It is possible to juggle between these two different views to combine their strengths and their weaknesses.
- Centralisation: + Strength, concentration of efforts | – Rigidity, rule multiplication
- Decentralisation: + Resilience, quick adaptation to change | – Dispersion, sparse capital
Decentralised economy, disruptive technologies and entrepreneurship
Decentralised economy can be defined as the ensemble of methods that open the possibility to create and distribute value without using the traditional actors (salary, bank, State). From one day to the next, I create a product that I commercialise. I can simply become my own boss, enjoy a production tool and reach both local and international markets, as needed. This economy of defiance started to become popular during the 2008 financial crisis by depending on information technology (smartphone, 3G coverage, online payment). The best learning examples today are Airbnb and Uber for the type of service rendered as well as the way that these companies emerged.
However, this new reality rest on several intertwined and interdependent systems. Their first motor is the following:
The information circulates virtually freely, almost anywhere and at a relatively low cost. Through the exchange of information, supported by Internet infrastructures (instant messaging, email, social networks, websites, wikis, tutorial videos, etc.), knowledge structures itself all the while feeding new interactions. What is observed here is a recursive cycle phenomena. Next to it, collaborative work tools develop: you can build and exchange simply with associates or interact with all of the planet’s connected experts.
By relying on knowledge made available by Internet communities, an entrepreneur can position himself and fulfill the market’s expectations, then become known. You therefore move from contributor to service provider status. You submit your prototype (or MVP) to critics, you integrate the feedback, and you let yourself be transported and proposed to by evolutions: a beta version emerges and matures. Moreover, the creator can be supported in his adventure by investing reasonable sums through specialised services suppliers: fiverr.com, freelancer.com, to ask for a hand with marketing or the visual aspect of the product.
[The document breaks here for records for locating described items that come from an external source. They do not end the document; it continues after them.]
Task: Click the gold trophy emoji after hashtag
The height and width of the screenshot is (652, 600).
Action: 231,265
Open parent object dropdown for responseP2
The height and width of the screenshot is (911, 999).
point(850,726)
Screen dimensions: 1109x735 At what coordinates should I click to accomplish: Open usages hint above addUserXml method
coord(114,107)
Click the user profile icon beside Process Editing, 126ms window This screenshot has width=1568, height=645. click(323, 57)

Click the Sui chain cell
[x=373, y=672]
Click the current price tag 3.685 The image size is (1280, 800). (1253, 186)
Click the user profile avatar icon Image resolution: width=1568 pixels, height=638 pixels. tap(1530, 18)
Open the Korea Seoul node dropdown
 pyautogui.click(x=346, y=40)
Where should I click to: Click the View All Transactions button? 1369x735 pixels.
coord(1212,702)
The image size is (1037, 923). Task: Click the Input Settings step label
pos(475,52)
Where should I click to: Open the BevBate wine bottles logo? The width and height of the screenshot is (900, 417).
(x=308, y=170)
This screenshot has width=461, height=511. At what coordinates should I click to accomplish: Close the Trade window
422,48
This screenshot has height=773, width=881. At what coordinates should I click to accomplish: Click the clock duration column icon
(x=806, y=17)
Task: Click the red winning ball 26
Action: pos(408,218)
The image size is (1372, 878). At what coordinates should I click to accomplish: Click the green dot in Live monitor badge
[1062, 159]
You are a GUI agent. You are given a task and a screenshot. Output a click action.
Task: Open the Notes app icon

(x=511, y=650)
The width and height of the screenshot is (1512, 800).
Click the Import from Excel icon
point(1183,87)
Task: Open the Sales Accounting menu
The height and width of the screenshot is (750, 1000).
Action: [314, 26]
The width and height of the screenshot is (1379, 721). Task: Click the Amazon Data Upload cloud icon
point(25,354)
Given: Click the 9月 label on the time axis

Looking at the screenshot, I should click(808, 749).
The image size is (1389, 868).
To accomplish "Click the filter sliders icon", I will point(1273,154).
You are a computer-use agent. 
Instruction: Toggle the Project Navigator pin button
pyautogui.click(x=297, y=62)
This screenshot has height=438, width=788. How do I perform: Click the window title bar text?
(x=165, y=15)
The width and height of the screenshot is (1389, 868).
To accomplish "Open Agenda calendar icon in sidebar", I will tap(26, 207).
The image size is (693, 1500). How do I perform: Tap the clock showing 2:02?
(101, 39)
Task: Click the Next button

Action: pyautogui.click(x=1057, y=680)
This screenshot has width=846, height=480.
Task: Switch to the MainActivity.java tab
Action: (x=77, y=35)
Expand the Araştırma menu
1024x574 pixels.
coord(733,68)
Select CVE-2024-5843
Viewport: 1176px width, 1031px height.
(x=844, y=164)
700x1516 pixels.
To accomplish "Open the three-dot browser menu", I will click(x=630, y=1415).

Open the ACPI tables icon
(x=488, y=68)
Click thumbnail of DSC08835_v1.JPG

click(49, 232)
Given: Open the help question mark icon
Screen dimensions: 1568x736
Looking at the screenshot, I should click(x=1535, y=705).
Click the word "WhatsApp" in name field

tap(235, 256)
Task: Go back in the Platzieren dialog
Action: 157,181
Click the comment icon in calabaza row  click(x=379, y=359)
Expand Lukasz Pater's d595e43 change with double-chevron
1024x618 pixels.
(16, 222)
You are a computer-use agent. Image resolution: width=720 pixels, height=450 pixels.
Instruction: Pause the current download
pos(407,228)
The final step is to transform the product is to upgrade it from small-scale artisanal production to an industrial dimension. The means are no longer the same. What is needed is to justify a return on investment and a certain level of profit. The goal is to initiate the revenue pump at the contact with investors, venture capital companies (or simply through the community-client-actor’s enthusiasm via crowdfunding campaign). The creator also has the possibility of defending his vision and refining his economic model during specialised events, such as start-up weekends or pitch contests. These new financial means allow to combine the product with more expectations and demands (production cost, security, adapting to different markets, etc.). And finally, in order to be supported daily, the entrepreneur can serenely structure his first start-up in accelerator-incubators.
And so on. These mechanisms will start-up and feed themselves again and again.
These days, the French government institutions make a huge effort to mentor, restrain and limit this decentralised economy (all the while pretending to support entrepreneurship). But, the mutually profitable individual/private interest partnerships create themselves spontaneously without a third-party intervention. The State, by legislating and trying to forcefully introduce installed economic actors, becomes, de facto, the best opposition to this booming development.